A call has already come in—it’s five degrees above zero, a concerned citizen has seen a man facedown on the sidewalk by the library. Paul wonders, sensibly, if the police shouldn’t be cal
led. Vinnie steers us down Boylston, and we scan the sidewalk for the guy. Paul and I jump out to look around, and Vinnie gets another call, for a guy in a doorway on Newbury, around the corner. I tell him we want to look around, ask if he can swing by again in a few minutes—there’s a chapter in Suck City that unfolds here, the first night my father sleeps on the streets, it would be good for Paul and I to retrace his steps. In Suck City my father spends the last of his money on some soup and a beer at a favorite haunt, and then makes his way to the library, to write a letter to Ted Kennedy.

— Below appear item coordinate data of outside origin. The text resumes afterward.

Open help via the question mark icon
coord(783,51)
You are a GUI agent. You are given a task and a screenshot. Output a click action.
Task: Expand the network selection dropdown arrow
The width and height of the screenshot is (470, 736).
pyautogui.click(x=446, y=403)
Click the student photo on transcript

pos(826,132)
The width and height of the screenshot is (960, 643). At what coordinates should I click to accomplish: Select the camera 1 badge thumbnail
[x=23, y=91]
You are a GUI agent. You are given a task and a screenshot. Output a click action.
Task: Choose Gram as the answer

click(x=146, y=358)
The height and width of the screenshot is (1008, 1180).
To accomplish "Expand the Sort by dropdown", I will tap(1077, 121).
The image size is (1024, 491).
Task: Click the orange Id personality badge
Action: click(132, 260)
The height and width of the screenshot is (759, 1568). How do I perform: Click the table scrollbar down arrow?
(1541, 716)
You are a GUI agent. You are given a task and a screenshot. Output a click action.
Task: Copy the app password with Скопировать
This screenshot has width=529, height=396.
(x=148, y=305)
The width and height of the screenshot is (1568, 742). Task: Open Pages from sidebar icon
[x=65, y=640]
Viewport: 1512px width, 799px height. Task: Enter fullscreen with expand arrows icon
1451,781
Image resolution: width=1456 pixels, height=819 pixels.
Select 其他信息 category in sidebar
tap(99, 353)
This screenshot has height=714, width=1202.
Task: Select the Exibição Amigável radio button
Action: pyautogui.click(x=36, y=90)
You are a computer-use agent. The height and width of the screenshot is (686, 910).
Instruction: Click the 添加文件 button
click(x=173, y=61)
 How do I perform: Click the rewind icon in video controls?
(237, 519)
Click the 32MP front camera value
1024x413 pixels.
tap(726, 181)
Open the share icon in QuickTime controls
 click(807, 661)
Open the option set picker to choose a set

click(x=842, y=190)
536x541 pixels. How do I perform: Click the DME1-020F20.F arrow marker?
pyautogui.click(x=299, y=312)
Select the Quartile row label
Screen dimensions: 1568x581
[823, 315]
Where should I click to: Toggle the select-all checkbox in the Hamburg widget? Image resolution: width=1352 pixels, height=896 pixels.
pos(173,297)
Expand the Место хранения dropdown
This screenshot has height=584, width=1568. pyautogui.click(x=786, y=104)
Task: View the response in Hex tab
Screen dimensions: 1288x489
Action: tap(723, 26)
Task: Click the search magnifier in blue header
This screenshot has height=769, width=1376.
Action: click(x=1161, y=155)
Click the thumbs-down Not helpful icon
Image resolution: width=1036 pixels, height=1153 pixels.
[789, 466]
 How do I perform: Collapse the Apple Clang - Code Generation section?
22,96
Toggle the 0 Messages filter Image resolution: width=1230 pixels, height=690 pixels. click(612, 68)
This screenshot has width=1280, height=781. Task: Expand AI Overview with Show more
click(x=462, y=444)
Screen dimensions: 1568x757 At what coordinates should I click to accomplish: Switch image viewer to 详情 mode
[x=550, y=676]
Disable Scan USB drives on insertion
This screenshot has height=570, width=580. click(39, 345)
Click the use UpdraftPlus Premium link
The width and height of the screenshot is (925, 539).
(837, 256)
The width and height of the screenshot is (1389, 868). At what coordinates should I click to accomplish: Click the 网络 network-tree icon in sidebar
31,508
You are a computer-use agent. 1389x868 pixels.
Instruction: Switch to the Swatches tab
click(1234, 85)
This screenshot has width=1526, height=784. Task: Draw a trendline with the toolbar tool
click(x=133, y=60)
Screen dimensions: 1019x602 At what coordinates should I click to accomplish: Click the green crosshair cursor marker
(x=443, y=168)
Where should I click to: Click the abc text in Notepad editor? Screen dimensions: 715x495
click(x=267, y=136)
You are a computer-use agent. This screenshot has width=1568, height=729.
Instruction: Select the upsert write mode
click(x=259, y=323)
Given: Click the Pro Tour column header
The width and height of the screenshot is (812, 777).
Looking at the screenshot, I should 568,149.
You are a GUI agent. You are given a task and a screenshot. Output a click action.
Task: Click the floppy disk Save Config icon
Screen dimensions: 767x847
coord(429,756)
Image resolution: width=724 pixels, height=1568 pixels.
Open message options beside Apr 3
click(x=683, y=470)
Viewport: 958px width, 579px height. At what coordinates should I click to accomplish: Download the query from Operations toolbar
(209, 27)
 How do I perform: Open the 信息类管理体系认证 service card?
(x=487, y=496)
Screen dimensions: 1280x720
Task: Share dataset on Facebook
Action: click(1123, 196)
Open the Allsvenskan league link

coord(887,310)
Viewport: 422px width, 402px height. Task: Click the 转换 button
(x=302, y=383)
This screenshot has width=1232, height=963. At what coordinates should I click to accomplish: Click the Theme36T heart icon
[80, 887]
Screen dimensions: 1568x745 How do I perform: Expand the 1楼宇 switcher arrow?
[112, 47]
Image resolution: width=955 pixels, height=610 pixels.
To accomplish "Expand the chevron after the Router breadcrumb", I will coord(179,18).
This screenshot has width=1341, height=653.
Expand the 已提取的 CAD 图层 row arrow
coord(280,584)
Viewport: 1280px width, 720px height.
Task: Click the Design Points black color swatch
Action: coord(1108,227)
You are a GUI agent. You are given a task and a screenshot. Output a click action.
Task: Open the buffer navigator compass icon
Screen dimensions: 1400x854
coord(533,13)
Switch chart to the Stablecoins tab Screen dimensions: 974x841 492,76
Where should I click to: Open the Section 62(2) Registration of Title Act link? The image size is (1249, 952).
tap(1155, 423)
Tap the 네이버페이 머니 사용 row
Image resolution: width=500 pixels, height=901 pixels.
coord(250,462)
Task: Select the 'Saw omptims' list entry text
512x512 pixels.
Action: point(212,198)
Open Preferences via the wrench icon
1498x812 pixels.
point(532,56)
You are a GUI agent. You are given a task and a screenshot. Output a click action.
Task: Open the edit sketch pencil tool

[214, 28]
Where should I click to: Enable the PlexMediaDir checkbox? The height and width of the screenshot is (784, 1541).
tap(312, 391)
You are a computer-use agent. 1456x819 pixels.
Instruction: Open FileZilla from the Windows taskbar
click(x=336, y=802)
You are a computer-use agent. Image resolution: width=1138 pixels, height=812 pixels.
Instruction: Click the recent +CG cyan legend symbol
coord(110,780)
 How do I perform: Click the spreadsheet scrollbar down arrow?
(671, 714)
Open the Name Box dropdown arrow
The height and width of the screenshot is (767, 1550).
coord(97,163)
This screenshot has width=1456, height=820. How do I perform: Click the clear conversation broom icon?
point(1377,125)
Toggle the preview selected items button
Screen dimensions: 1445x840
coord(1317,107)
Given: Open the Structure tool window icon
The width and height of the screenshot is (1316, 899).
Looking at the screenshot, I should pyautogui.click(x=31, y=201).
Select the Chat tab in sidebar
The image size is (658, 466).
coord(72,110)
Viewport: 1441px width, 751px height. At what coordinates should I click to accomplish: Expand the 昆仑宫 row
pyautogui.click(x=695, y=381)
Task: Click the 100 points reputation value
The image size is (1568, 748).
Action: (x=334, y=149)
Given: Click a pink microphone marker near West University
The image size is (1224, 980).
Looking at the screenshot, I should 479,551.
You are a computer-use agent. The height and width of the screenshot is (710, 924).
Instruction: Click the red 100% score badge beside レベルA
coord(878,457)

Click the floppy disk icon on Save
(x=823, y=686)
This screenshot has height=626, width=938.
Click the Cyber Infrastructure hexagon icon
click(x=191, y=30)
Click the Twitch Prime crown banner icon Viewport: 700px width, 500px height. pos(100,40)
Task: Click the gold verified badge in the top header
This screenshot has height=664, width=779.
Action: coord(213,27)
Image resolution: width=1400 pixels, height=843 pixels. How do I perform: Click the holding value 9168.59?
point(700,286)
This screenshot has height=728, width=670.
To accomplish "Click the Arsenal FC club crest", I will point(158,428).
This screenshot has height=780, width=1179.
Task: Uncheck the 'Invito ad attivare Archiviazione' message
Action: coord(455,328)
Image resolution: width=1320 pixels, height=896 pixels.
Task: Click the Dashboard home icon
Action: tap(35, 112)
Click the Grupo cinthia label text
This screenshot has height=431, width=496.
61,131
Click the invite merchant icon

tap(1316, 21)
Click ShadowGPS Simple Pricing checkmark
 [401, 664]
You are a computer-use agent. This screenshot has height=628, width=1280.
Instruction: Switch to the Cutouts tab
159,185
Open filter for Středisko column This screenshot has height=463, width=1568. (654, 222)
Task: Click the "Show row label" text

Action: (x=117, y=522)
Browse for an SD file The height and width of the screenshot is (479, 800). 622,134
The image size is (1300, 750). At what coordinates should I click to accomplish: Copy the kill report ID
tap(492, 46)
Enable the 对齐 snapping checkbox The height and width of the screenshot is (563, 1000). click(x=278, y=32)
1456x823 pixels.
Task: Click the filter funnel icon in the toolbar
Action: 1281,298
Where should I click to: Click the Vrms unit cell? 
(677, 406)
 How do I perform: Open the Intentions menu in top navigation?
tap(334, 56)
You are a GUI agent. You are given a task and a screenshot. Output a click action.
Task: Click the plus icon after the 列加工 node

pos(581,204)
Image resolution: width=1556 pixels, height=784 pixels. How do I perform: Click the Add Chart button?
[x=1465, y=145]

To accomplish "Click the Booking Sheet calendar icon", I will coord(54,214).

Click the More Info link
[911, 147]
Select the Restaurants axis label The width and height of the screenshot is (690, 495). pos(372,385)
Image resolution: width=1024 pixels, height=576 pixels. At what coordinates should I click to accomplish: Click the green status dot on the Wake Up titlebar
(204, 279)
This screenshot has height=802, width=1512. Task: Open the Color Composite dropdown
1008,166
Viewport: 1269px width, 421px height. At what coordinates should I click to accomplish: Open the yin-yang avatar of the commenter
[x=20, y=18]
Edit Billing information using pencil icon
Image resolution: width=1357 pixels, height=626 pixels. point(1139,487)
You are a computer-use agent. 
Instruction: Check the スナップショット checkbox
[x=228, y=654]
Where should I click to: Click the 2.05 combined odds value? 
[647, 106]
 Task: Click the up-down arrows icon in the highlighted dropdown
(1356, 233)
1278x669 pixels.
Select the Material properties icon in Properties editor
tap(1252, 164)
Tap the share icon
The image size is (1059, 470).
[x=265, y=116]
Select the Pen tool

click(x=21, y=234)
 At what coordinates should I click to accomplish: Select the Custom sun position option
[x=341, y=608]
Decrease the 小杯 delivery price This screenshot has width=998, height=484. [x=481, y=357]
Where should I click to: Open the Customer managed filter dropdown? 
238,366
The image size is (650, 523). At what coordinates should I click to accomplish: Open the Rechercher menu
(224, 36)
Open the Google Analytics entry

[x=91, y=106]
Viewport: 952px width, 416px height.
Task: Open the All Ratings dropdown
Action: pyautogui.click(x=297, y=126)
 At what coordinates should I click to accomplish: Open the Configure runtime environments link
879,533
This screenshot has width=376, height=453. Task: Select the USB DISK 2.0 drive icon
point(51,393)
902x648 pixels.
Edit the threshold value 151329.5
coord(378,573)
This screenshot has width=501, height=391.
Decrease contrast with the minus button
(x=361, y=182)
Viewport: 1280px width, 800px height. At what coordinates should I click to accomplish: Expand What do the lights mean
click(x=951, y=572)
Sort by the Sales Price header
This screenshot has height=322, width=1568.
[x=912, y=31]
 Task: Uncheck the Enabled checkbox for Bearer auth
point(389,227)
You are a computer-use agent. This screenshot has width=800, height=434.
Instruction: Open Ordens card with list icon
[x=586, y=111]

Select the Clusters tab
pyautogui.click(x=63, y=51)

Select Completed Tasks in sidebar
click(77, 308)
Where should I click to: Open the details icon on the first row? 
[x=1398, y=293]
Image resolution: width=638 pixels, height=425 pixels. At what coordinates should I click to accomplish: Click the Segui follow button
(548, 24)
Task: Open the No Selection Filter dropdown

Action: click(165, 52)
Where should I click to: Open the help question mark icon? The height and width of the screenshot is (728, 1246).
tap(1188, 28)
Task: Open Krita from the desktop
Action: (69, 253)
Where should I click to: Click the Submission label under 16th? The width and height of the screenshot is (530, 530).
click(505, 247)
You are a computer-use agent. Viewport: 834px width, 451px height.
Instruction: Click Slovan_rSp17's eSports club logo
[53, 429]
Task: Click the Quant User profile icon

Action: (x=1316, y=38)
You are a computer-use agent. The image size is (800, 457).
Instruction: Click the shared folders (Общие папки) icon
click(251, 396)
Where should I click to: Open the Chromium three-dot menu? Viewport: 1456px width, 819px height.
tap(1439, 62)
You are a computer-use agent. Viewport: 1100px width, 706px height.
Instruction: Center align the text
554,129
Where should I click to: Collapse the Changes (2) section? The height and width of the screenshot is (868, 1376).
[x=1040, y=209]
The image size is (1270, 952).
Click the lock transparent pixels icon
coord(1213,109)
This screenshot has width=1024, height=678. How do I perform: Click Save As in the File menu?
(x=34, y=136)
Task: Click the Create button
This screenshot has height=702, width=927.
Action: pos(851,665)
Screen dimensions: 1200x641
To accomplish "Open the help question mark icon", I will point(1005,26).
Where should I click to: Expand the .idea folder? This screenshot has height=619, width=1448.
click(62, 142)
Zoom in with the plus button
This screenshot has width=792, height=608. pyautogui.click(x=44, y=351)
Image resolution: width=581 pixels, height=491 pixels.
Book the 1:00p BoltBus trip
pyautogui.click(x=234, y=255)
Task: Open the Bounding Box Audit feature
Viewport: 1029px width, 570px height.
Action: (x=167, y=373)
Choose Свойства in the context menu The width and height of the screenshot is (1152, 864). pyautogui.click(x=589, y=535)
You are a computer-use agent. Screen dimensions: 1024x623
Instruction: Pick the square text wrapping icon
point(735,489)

The poor and the homeless are our constituents, we both care deeply about the poor and the homeless. When the library closes he makes his way across the street to the Dunkin’ Donuts, where he nurses a coffee until eleven, closing time. I show Paul the library, the Dunkin’ Donuts, the bench my father sat on—only so many options. I wasn’t with him the first night he slept out, but for years afterward I’d find him, drinking coffee, or writing letters, or sitting at this bus stop, those years it seemed he’d never make it back inside. Paul needs to see the blowers behind the library, where my father ends up sleeping on his first night out (or so I imagined), and so I lead him there. As we approach we see three or four homeless guys, sleeping where they fell, all these years later. When we make it back to the corner where Vinnie left us there is no sign of him or the Van. Paul and I share a moment of slight panic—everything is now closed, and even in our donated coats we are bone-cold. If you drove past, we would really look no different than any other homeless guys, shivering on a corner, waiting for someone to pull up, offer coffee, a blanket, a ride.